Egresso do acolhimento, Lucas Rodrigues ressaltou as dificuldades dos abrigos e ressaltou a importância das parcerias. “A Assistência Social não consegue dar conta de tanta demanda. Precisamos do envolvimento de outras secretarias, como a da Educação e Saúde”. Já a subsecretária de Proteção Social Especial da Secretaria Municipal de Assistência Social, Sheila Maria de Oliveira, que representou a secretária Maria Domingas Pucu, falou sobre a atuação do corpo técnico da pasta. “É um grande desafio fazer gestão da política de assistência social na cidade do Rio de Rio, que é uma megalópole, e fazer uso de pesquisas, como a da Rede de Abrigos, é fundamental para direcionar melhor o trabalho”.
Para a vereadora Thais Ferreira, há um acúmulo histórico em relação à vulnerabilidade das crianças e dos adolescentes brasileiros, e é preciso atendê-los com urgência. “Essa excepcionalidade, que é caso das crianças desabrigadas, precisa ser tratada com responsabilidade e prioridade por todas as pessoas.
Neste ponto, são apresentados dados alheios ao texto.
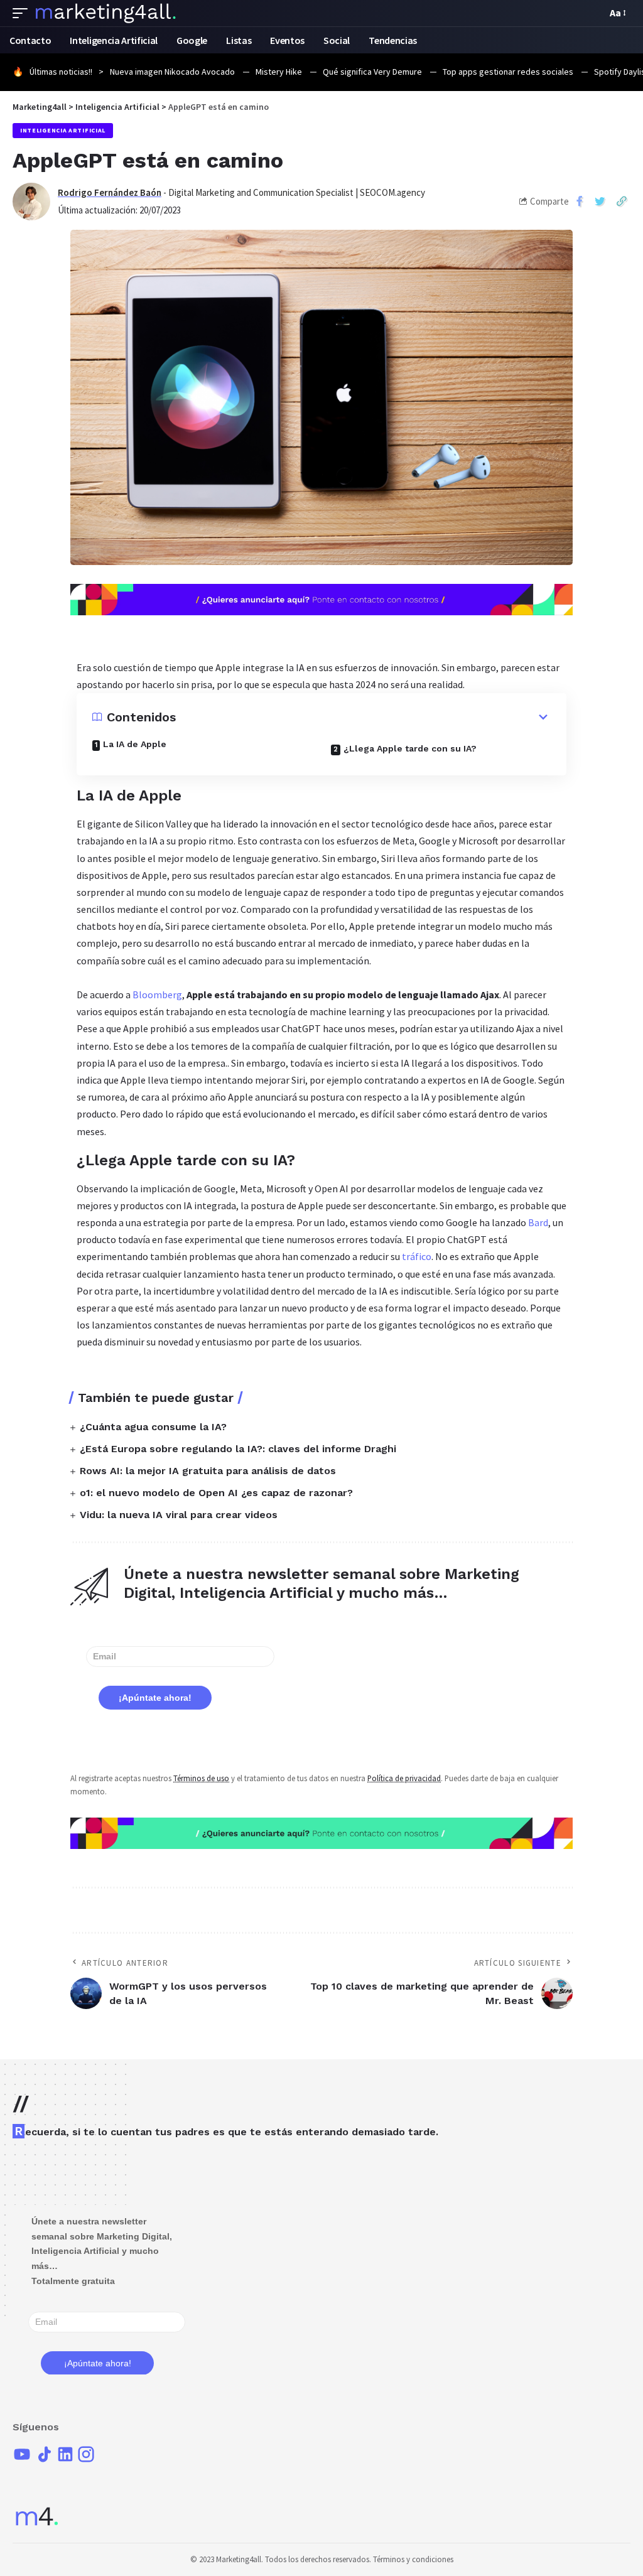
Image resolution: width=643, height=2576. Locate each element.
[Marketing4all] (106, 13)
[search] (594, 13)
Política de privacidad (404, 1778)
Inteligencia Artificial (62, 130)
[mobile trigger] (23, 13)
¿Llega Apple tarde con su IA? (410, 748)
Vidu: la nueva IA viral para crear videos (179, 1515)
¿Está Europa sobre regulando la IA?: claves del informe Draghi (238, 1449)
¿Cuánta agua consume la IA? (153, 1427)
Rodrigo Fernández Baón (109, 192)
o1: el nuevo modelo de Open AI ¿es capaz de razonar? (216, 1493)
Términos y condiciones (413, 2559)
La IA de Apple (134, 744)
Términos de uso (201, 1778)
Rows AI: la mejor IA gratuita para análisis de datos (208, 1471)
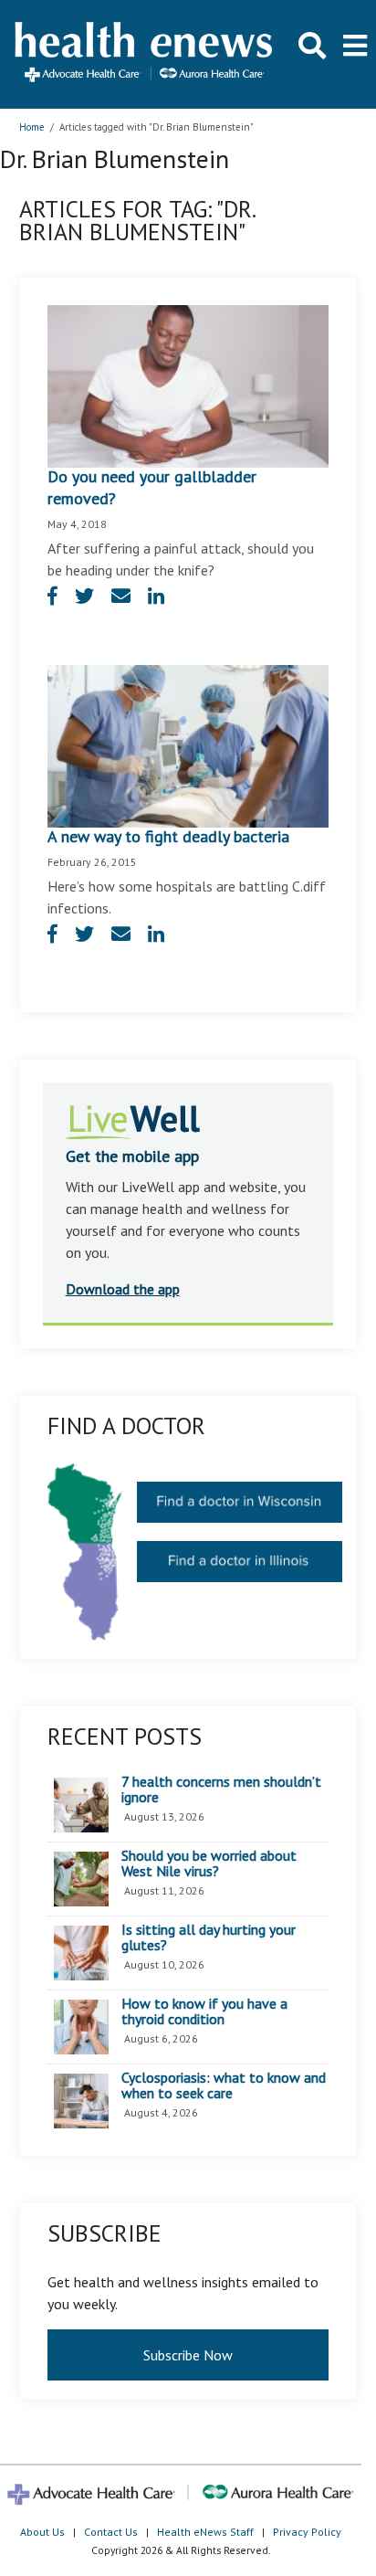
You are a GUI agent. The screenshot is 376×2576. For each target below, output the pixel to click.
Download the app (123, 1289)
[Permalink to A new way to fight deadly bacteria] (188, 744)
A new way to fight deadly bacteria (168, 836)
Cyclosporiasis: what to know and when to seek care (223, 2086)
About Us (42, 2532)
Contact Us (111, 2532)
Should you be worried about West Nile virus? (209, 1864)
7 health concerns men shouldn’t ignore (221, 1790)
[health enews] (145, 54)
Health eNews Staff (205, 2532)
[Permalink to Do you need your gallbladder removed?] (188, 384)
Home (32, 127)
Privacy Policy (307, 2532)
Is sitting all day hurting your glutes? (208, 1938)
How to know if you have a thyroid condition (204, 2012)
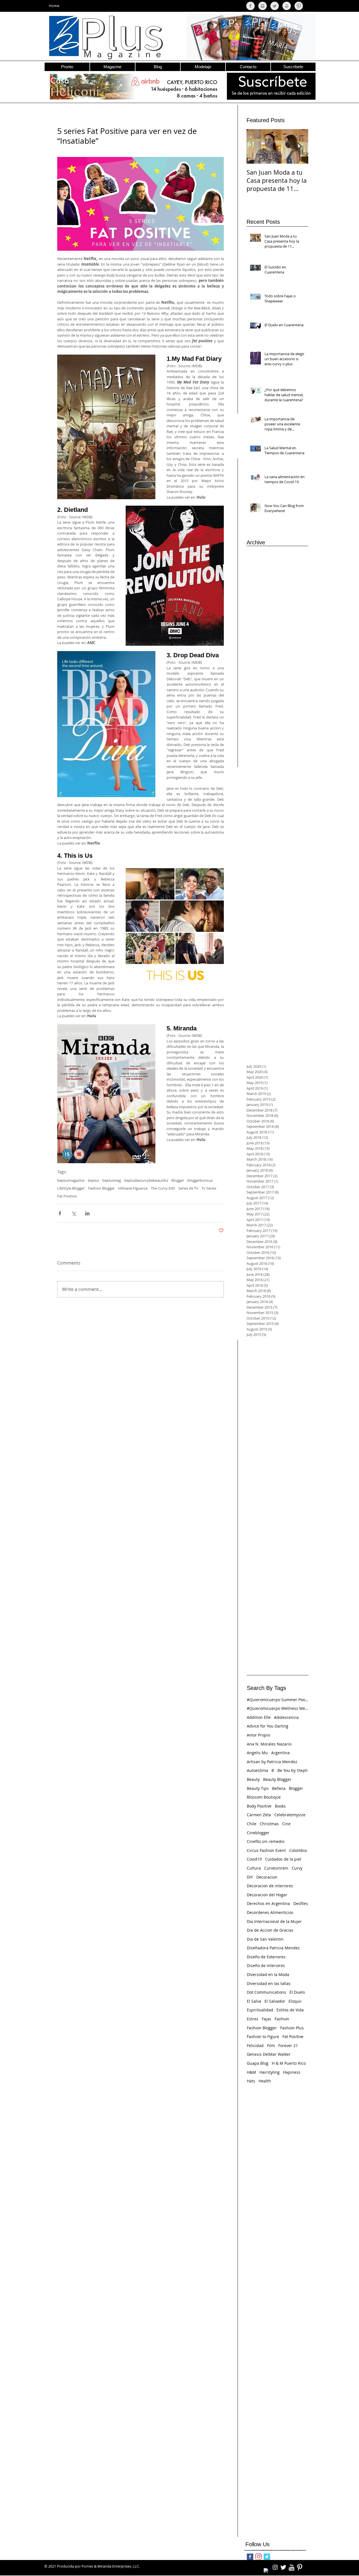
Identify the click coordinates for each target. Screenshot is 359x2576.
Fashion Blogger (101, 1188)
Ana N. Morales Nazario (269, 1744)
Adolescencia (286, 1717)
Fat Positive (67, 1196)
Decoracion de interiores (270, 1885)
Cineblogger (258, 1832)
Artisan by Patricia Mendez (272, 1761)
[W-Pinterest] (299, 2567)
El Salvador (274, 2001)
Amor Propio (258, 1735)
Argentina (280, 1752)
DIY (250, 1877)
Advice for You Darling (267, 1726)
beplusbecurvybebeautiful (146, 1180)
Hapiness (291, 2072)
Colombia (298, 1850)
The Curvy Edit (163, 1188)
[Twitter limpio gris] (274, 6)
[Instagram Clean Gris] (262, 6)
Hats (251, 2081)
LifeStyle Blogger (71, 1188)
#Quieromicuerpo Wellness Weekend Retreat (278, 1708)
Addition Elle (259, 1717)
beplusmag (111, 1180)
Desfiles (300, 1903)
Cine (286, 1823)
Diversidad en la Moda (268, 1974)
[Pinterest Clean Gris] (298, 6)
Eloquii (295, 2001)
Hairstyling (269, 2072)
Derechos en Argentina (268, 1903)
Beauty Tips (258, 1788)
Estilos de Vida (290, 2010)
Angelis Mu (257, 1752)
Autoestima (257, 1770)
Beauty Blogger (277, 1779)
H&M (251, 2072)
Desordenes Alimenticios (270, 1912)
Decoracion (266, 1877)
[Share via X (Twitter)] (73, 1213)
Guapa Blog (257, 2063)
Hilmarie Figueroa (133, 1188)
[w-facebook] (267, 2571)
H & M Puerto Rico (289, 2063)
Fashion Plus (292, 2027)
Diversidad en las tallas (269, 1983)
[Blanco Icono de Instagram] (275, 2567)
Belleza (279, 1788)
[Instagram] (258, 2557)
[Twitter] (267, 2557)
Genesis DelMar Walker (269, 2054)
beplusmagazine (70, 1180)
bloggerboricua (200, 1180)
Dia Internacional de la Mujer (274, 1921)
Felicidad (255, 2045)
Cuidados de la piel (283, 1859)
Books (280, 1806)
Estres (252, 2018)
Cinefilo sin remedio (265, 1841)
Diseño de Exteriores (266, 1956)
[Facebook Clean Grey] (250, 6)
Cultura (254, 1868)
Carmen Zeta (259, 1814)
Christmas (269, 1823)
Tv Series (209, 1188)
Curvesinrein (276, 1868)
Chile (251, 1823)
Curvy (297, 1868)
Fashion (282, 2018)
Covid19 (254, 1859)
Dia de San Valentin (265, 1939)
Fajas (266, 2018)
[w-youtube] (291, 2567)
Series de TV (188, 1188)
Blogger (177, 1180)
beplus (93, 1180)
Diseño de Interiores (266, 1965)
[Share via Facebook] (60, 1213)
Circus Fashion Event (266, 1850)
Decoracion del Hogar (267, 1894)
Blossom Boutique (264, 1797)
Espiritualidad (260, 2010)
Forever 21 (288, 2045)
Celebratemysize (289, 1814)
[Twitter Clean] (283, 2567)
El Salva (254, 2001)
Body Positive (259, 1806)
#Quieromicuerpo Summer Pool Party (278, 1699)
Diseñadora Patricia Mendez (273, 1947)
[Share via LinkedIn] (87, 1213)
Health (265, 2081)
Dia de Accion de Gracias (270, 1930)
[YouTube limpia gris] (286, 6)
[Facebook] (250, 2557)
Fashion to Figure (263, 2036)
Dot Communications (266, 1992)
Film (271, 2045)
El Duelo (297, 1992)
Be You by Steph (292, 1770)
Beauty (253, 1779)
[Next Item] (299, 146)
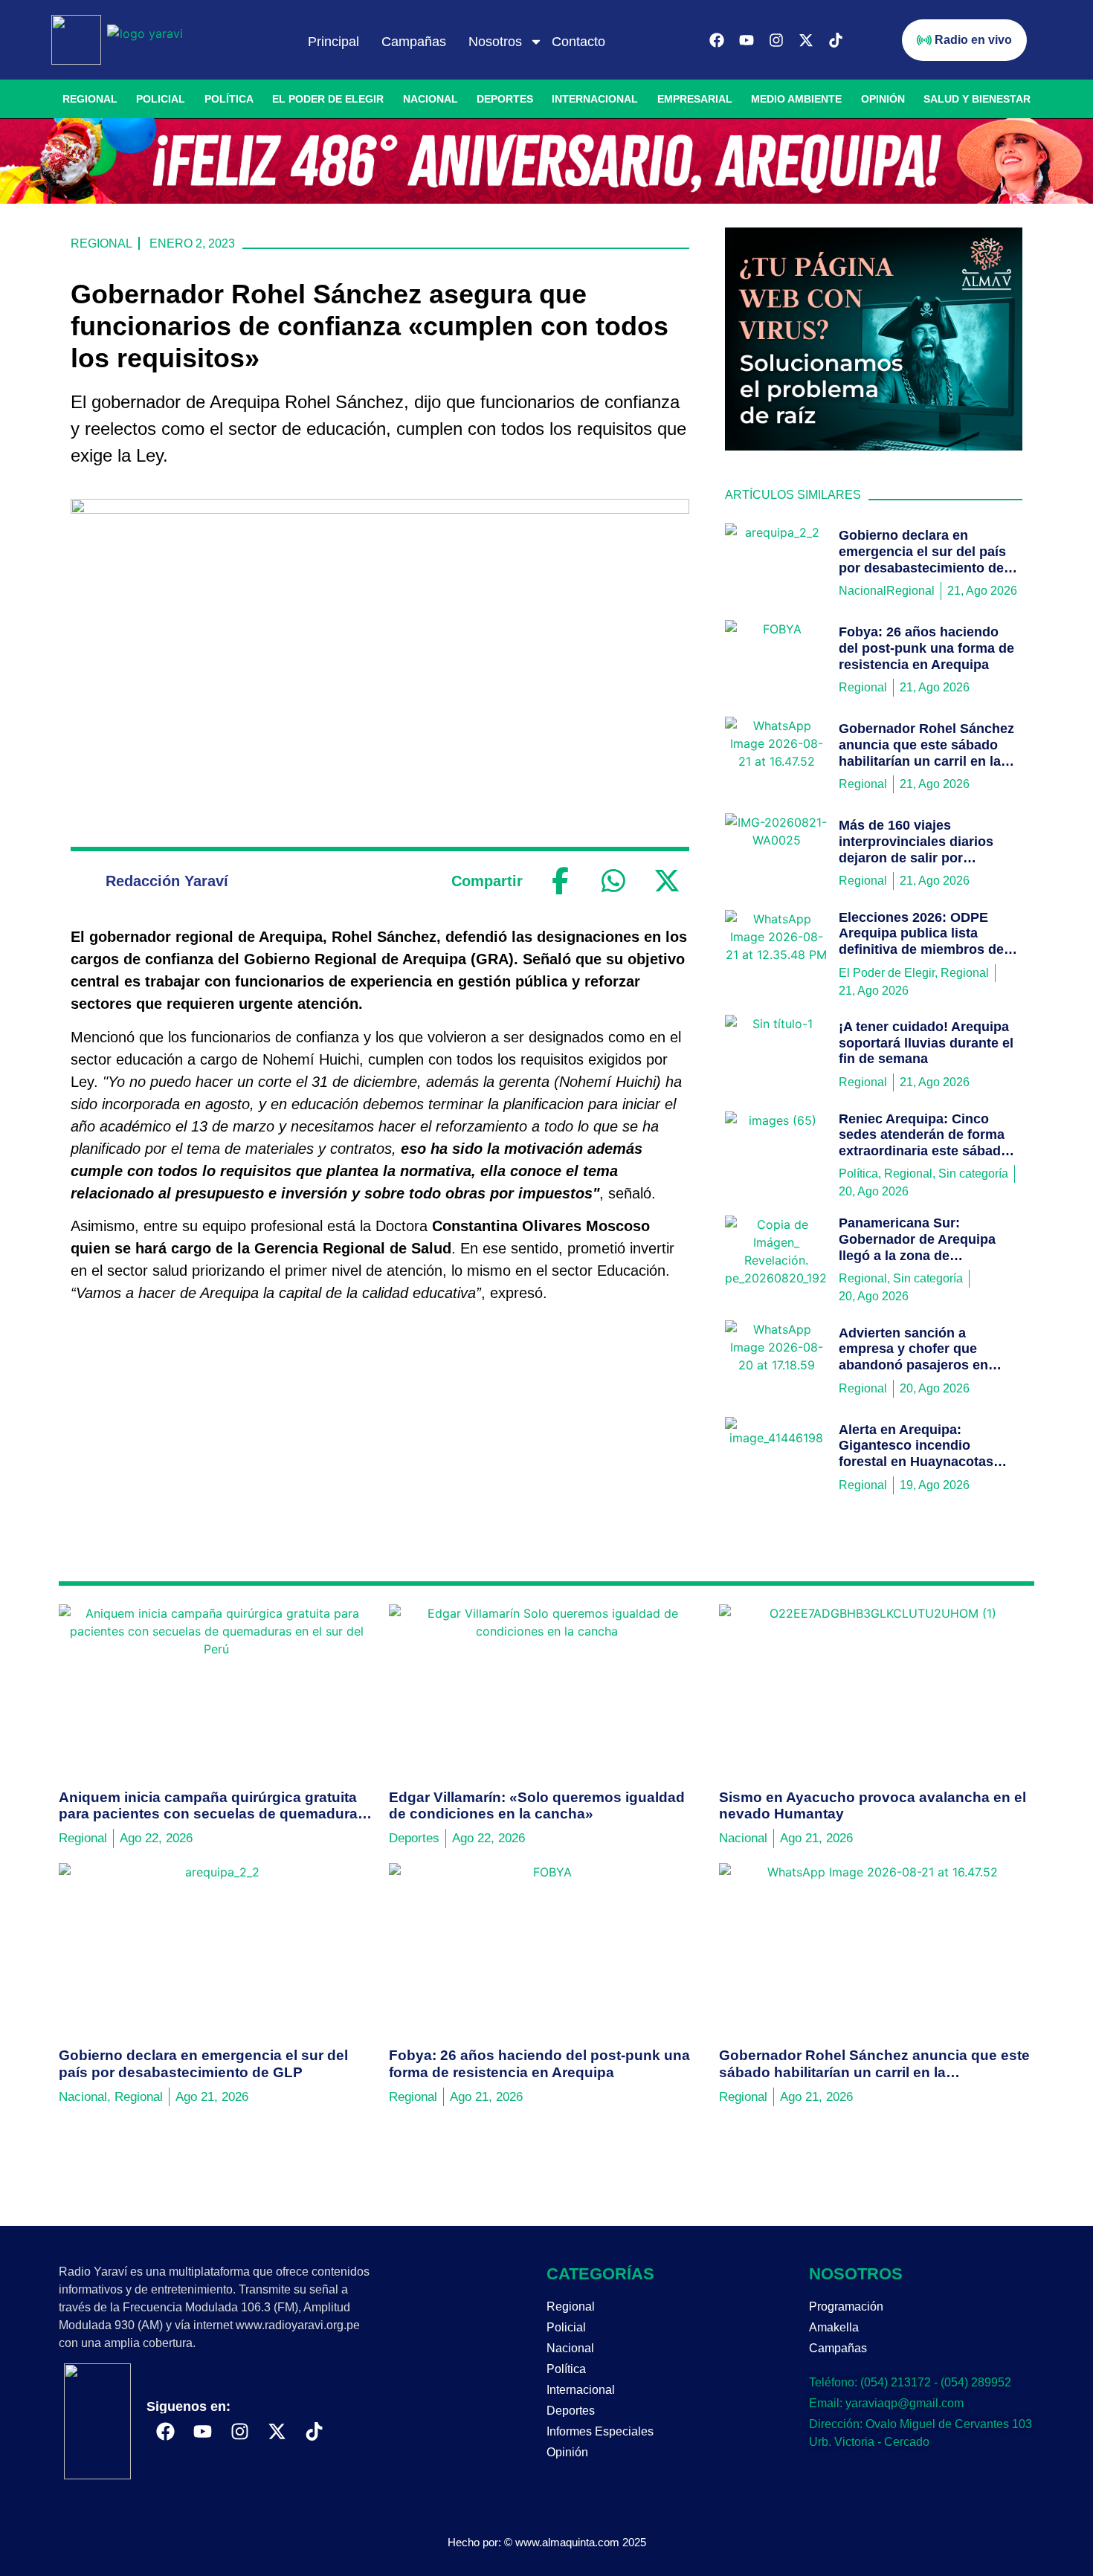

O tempo da política não é o tempo da criança. Nesse minuto e em outras horas que seguirão no nosso dia teremos crianças na cidade do Rio de Janeiro sendo violadas em todos os seus direitos fundamentais. Sem o atendimento, sem as respostas e as cobranças devidas não vamos chegar ao caminho que de fato garante que toda criança seja respeitada como um sujeito integral de direitos”, concluiu.
Participaram também da audiência pública o vereador Jair da Mendes Gomes (PROS), vice-presidente da Comissão dos Direitos da Criança e do Adolescente, as vereadoras Laura Carneiro (PSD) e Teresa Bergher (Cidadania), a defensora pública Eufrásia Maria Souza e a juíza de direito Lúcia Glioche.